Stored items from a collection
◇ ◇ ◇

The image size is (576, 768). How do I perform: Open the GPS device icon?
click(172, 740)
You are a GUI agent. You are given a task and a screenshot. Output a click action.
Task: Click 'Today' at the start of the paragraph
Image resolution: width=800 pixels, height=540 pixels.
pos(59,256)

◇ ◇ ◇

■ **What you have to do**: Word for word, repeat the lines from the one holding "Image resolution: width=800" through the last line of the entries, both included.

■ **Answer section**:
Image resolution: width=800 pixels, height=540 pixels.
pos(59,256)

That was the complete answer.